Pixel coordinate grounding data
▬▬▬
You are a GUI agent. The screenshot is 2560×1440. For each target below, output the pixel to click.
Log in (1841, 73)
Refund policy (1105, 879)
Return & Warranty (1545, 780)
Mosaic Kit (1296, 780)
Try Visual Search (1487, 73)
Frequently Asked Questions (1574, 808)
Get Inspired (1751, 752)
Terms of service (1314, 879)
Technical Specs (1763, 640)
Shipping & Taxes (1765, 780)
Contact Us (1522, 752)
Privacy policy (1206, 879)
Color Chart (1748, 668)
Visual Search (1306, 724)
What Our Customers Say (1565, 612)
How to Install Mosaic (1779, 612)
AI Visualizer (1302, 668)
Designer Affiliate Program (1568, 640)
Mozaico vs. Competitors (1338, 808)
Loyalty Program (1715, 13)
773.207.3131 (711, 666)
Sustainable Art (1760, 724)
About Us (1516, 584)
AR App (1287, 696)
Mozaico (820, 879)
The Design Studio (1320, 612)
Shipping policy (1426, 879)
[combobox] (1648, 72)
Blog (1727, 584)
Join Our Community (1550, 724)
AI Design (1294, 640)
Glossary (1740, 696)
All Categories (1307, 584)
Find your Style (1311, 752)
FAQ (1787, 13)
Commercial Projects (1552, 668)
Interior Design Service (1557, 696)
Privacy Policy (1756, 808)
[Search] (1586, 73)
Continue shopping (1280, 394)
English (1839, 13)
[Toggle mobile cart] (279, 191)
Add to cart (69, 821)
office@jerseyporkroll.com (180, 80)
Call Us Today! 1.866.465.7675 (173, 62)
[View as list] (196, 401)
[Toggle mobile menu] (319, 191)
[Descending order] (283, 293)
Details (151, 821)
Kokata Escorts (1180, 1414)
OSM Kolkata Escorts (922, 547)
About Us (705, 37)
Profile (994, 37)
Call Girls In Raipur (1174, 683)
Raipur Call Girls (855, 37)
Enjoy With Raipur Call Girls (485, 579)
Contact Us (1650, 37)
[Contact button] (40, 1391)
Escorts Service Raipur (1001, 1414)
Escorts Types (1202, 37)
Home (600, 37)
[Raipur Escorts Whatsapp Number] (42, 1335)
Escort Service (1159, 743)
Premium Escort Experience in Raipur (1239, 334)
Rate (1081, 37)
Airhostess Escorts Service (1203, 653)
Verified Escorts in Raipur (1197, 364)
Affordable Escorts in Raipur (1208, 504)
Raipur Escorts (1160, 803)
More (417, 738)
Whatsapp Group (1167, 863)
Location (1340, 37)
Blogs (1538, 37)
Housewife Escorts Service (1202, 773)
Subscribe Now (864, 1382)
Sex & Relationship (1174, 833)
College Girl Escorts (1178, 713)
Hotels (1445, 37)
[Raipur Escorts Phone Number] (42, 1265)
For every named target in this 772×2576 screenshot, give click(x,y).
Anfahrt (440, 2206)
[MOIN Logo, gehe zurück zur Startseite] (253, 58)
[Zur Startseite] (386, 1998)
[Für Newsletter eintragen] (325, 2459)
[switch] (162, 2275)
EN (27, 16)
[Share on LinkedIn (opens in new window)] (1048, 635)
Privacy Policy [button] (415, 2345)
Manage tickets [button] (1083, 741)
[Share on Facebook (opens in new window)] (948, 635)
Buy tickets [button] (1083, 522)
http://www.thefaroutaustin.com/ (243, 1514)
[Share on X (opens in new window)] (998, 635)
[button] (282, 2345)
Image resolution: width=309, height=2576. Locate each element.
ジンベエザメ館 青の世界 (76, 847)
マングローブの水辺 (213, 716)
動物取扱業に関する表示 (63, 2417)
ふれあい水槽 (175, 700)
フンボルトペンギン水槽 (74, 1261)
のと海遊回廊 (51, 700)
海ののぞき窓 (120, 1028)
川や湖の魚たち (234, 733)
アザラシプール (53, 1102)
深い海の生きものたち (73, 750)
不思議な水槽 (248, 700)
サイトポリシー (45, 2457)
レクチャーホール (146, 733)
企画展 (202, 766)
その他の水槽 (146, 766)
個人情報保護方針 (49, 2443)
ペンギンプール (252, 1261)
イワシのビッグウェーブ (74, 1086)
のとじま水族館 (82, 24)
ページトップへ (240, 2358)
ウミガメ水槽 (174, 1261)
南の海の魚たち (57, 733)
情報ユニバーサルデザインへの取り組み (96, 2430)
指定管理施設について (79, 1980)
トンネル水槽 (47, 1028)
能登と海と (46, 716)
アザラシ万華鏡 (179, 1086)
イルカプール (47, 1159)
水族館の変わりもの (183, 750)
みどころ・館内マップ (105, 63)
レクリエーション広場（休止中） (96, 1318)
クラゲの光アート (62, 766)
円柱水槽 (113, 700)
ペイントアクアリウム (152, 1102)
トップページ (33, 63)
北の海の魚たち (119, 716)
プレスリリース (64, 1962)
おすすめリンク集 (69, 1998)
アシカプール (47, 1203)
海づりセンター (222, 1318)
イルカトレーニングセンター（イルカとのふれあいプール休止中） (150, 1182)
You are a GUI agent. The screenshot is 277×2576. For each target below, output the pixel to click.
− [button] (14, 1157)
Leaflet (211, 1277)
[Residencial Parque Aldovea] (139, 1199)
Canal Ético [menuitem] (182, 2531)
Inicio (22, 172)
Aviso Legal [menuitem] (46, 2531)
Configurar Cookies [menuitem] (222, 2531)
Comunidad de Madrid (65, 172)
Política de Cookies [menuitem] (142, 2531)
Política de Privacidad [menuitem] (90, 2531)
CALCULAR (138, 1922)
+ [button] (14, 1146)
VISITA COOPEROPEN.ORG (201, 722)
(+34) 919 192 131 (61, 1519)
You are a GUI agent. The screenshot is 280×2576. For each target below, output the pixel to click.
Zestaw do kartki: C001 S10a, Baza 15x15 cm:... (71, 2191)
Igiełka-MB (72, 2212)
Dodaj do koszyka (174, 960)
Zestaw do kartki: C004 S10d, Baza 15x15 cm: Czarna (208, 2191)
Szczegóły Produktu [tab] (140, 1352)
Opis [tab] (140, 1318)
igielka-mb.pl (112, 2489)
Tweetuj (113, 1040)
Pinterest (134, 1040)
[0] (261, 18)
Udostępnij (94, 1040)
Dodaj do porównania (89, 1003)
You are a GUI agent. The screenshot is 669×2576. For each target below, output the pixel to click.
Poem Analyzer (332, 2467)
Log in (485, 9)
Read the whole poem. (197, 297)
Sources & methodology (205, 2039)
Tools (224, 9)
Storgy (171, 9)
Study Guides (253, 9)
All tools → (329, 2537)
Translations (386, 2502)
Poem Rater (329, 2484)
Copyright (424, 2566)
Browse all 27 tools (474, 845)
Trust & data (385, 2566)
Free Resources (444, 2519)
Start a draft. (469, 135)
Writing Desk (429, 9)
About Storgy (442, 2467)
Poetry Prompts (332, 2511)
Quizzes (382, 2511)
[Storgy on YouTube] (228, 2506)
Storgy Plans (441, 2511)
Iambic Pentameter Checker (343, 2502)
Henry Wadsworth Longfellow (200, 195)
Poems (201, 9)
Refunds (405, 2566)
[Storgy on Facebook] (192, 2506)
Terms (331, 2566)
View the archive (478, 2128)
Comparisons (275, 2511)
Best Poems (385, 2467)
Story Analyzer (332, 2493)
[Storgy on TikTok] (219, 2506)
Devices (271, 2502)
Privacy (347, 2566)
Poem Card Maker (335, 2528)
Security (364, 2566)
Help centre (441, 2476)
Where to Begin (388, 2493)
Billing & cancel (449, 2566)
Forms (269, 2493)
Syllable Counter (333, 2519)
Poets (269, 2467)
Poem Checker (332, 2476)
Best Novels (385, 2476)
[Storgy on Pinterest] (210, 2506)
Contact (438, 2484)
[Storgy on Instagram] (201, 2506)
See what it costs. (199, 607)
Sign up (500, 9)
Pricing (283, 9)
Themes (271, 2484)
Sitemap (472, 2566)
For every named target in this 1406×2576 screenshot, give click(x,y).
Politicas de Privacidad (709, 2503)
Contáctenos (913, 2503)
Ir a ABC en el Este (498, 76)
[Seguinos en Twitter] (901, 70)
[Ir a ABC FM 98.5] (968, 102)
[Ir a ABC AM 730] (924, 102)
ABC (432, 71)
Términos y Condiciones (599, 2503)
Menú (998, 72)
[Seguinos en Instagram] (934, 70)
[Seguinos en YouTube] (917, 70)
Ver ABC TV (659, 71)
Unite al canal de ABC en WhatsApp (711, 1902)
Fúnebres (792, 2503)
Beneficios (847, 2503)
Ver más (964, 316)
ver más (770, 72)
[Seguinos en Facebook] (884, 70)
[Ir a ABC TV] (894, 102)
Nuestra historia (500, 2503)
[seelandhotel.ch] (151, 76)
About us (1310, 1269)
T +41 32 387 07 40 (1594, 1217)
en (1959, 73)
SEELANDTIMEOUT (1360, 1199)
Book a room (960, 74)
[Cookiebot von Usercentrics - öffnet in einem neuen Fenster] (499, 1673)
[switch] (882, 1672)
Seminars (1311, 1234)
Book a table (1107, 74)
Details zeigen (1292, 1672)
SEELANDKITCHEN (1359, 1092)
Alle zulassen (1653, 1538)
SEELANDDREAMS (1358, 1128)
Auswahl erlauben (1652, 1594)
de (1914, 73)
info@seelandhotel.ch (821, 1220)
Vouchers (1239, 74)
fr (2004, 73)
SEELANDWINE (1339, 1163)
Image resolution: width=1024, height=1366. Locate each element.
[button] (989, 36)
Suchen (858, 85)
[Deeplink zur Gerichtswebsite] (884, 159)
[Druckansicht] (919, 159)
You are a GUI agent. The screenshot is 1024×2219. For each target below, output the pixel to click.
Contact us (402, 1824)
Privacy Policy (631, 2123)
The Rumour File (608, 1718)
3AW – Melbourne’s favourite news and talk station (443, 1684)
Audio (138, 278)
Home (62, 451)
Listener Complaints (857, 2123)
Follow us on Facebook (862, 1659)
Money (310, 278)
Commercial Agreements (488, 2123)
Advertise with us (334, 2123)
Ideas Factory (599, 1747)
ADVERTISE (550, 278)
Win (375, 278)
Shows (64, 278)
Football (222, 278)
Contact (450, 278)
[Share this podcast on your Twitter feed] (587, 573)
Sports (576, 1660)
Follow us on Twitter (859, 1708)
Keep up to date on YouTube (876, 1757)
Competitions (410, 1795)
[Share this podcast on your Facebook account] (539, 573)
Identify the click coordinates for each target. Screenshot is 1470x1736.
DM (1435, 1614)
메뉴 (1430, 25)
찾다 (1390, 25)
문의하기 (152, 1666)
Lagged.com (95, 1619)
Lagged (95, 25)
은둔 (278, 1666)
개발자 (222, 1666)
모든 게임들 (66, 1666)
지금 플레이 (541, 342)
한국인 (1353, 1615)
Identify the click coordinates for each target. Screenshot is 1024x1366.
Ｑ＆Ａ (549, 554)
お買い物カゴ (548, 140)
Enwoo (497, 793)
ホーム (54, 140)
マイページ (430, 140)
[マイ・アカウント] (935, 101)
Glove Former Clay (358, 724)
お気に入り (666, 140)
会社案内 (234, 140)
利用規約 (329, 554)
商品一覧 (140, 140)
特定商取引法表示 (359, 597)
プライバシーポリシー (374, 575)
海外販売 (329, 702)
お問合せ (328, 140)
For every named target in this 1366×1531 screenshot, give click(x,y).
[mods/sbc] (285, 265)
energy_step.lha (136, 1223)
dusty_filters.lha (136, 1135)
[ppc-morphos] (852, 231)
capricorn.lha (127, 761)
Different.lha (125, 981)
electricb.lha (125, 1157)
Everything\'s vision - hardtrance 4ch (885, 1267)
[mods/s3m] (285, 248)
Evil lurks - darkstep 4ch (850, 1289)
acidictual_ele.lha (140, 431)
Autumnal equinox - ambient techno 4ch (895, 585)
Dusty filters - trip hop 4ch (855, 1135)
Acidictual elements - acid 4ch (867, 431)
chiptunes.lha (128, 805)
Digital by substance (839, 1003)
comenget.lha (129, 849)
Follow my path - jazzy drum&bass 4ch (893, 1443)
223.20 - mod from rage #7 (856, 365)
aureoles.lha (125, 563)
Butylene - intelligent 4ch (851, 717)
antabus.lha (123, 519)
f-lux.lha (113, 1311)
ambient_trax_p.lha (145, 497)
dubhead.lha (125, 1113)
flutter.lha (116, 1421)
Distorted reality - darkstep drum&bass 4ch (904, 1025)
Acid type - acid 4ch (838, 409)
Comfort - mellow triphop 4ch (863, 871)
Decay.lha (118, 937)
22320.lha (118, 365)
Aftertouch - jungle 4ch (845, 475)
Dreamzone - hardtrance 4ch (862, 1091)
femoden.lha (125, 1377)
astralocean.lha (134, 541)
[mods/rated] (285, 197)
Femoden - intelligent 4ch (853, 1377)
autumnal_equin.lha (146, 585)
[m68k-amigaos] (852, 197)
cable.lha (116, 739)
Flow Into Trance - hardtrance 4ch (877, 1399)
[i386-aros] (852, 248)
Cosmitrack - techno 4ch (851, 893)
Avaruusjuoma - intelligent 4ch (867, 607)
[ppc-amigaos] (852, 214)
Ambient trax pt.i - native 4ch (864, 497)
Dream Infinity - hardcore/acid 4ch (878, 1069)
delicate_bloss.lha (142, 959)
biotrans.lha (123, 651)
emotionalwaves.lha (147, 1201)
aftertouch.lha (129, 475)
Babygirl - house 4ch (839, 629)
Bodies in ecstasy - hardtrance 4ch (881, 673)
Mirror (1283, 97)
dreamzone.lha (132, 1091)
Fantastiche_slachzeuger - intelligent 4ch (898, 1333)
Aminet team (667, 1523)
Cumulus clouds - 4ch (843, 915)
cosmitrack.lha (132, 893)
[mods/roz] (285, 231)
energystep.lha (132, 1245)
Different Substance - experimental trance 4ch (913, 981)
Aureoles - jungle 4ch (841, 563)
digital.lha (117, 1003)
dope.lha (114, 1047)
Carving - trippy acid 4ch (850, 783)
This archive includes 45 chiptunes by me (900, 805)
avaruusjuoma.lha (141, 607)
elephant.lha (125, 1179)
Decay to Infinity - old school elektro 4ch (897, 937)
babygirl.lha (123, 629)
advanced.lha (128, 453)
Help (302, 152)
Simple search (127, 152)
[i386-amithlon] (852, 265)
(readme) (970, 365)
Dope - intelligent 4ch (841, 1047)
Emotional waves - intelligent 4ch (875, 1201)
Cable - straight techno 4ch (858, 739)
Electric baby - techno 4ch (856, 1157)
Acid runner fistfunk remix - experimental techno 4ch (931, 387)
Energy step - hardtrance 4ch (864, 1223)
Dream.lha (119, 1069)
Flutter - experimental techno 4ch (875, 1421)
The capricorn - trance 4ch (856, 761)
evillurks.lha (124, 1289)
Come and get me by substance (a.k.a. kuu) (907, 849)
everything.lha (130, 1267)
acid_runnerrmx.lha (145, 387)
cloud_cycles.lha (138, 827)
▬▬▬
● The task: The stretch of entries above that starts with the line containing "3AW – Melbourne’s" and goes on through the line containing "Dusty filters - trip hop 4ch (855, 1135)" is to be transcribed exactly, and no other line is to be transcribed.

● Solved problem:
3AW – Melbourne’s favourite news and talk station (443, 1684)
Audio (138, 278)
Home (62, 451)
Listener Complaints (857, 2123)
Follow us on Facebook (862, 1659)
Money (310, 278)
Commercial Agreements (488, 2123)
Advertise with us (334, 2123)
Ideas Factory (599, 1747)
ADVERTISE (550, 278)
Win (375, 278)
Shows (64, 278)
Football (222, 278)
Contact (450, 278)
[Share this podcast on your Twitter feed] (587, 573)
Sports (576, 1660)
Follow us on Twitter (859, 1708)
Keep up to date on YouTube (876, 1757)
Competitions (410, 1795)
[Share this podcast on your Facebook account] (539, 573)
Identify the click coordinates for each target. Screenshot is 1470x1736.
DM (1435, 1614)
메뉴 (1430, 25)
찾다 (1390, 25)
문의하기 (152, 1666)
Lagged.com (95, 1619)
Lagged (95, 25)
은둔 (278, 1666)
개발자 (222, 1666)
모든 게임들 (66, 1666)
지금 플레이 (541, 342)
한국인 (1353, 1615)
Identify the click coordinates for each target. Screenshot is 1024x1366.
Ｑ＆Ａ (549, 554)
お買い物カゴ (548, 140)
Enwoo (497, 793)
ホーム (54, 140)
マイページ (430, 140)
[マイ・アカウント] (935, 101)
Glove Former Clay (358, 724)
お気に入り (666, 140)
会社案内 (234, 140)
利用規約 (329, 554)
商品一覧 (140, 140)
特定商取引法表示 (359, 597)
プライバシーポリシー (374, 575)
海外販売 (329, 702)
お問合せ (328, 140)
For every named target in this 1366×1531 screenshot, give click(x,y).
[mods/sbc] (285, 265)
energy_step.lha (136, 1223)
dusty_filters.lha (136, 1135)
[ppc-morphos] (852, 231)
capricorn.lha (127, 761)
Different.lha (125, 981)
electricb.lha (125, 1157)
Everything\'s vision - hardtrance 4ch (885, 1267)
[mods/s3m] (285, 248)
Evil lurks - darkstep 4ch (850, 1289)
acidictual_ele.lha (140, 431)
Autumnal equinox - ambient techno 4ch (895, 585)
Dusty filters - trip hop 4ch (855, 1135)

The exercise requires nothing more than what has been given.